*THE REQUEST*
Copy out the stretch from the line containing "You are a computer-use" through the end of the rows, keeping all text unchanged except the answer coordinates, which you should multiply by 0.55 and round to whole numbers, with halves rounded up. Omit the pictures from your answer.

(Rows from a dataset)
□ □ □ □
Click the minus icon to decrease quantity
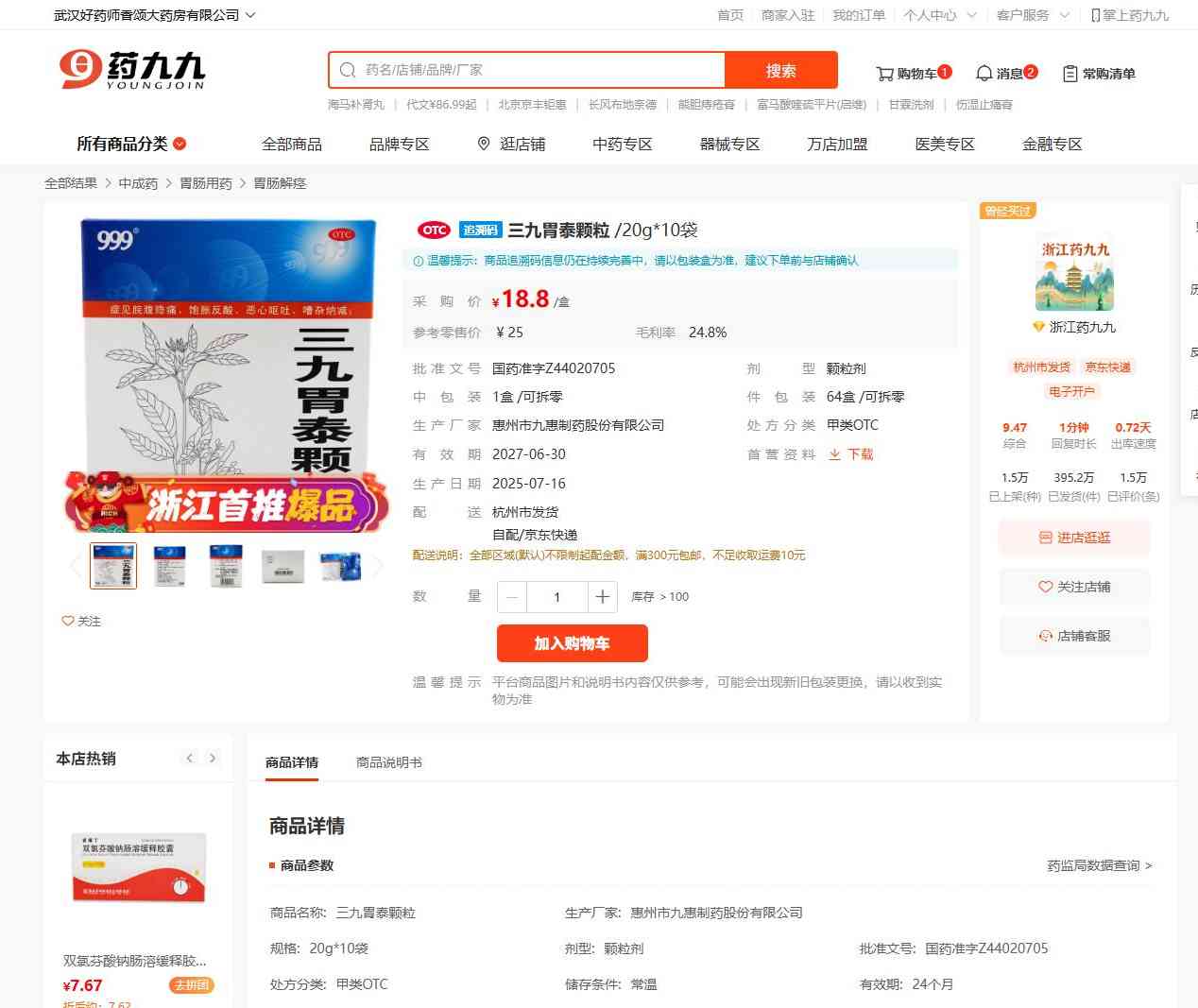This screenshot has height=1008, width=1198. click(x=512, y=597)
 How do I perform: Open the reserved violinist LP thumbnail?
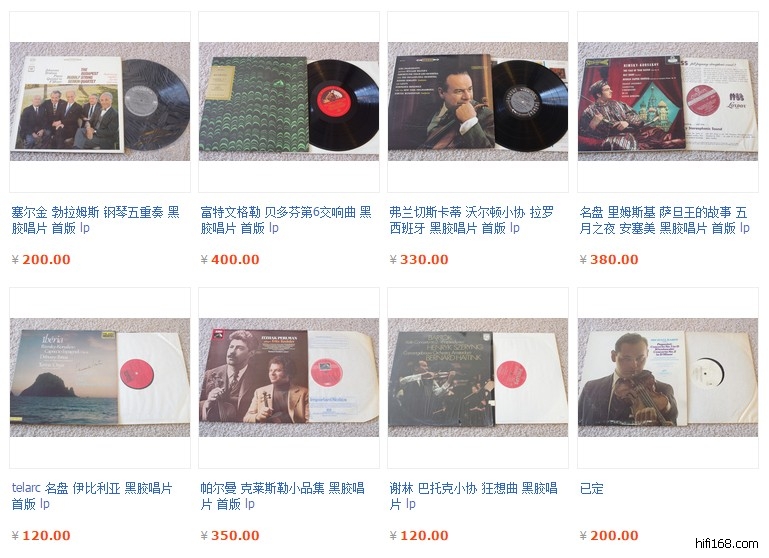coord(668,378)
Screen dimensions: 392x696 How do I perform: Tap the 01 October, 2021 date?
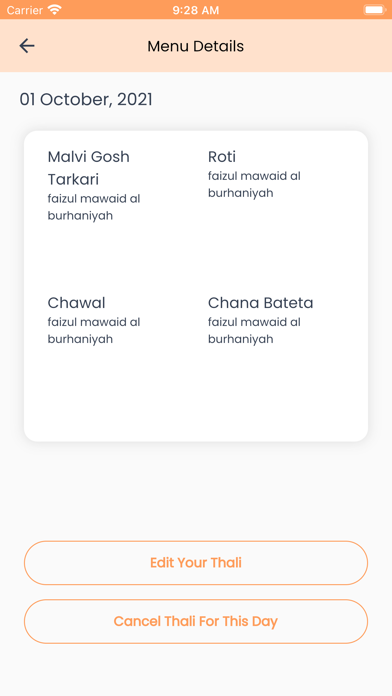[x=86, y=99]
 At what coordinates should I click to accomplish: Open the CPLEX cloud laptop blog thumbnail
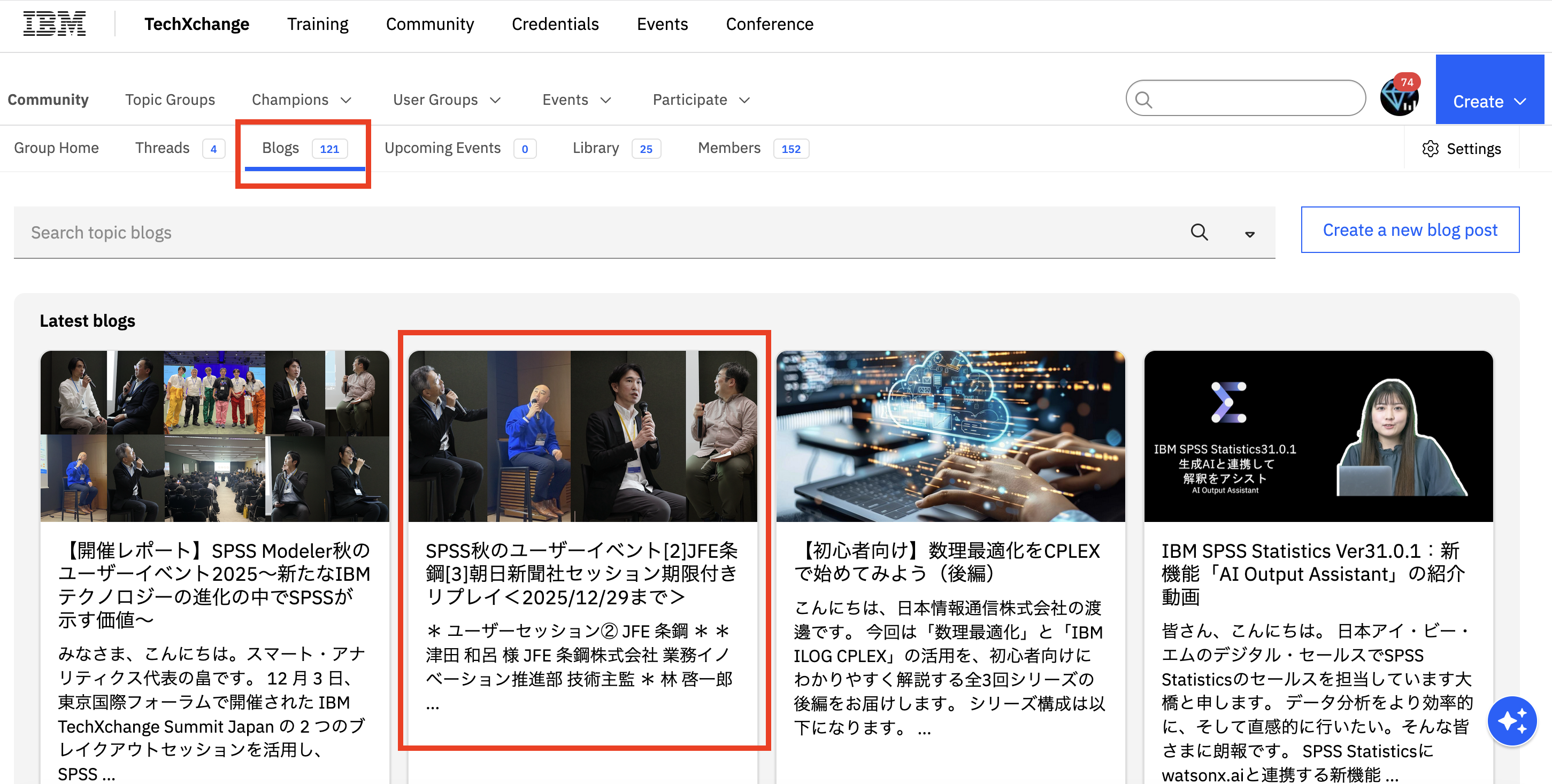tap(950, 436)
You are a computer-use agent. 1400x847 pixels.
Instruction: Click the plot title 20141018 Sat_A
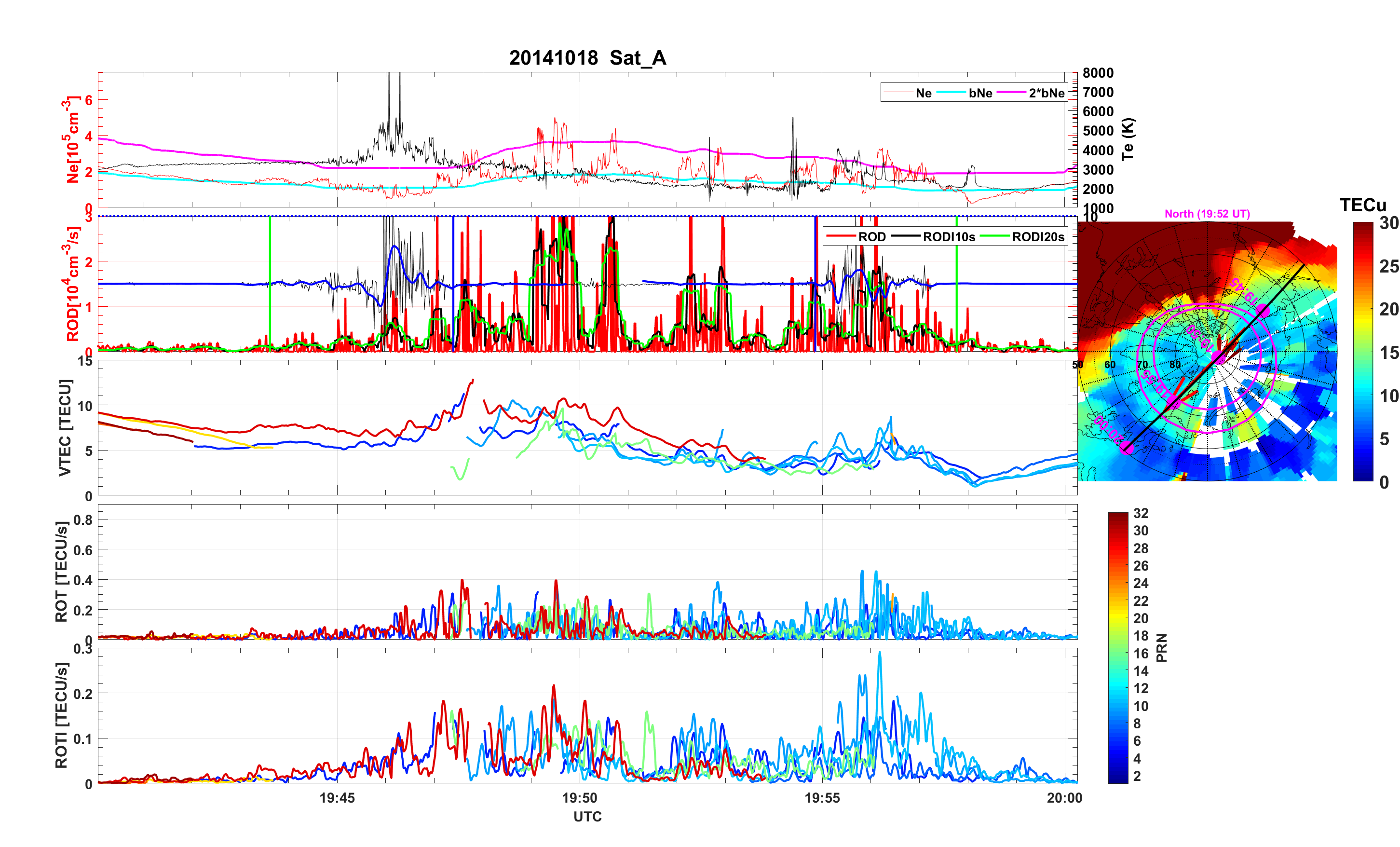587,58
□ □ □ □
*ANSWER TO THE TASK*
You are a computer-use agent. 1400x847 pixels.
Instruction: Click the plot title 20141018 Sat_A
323,32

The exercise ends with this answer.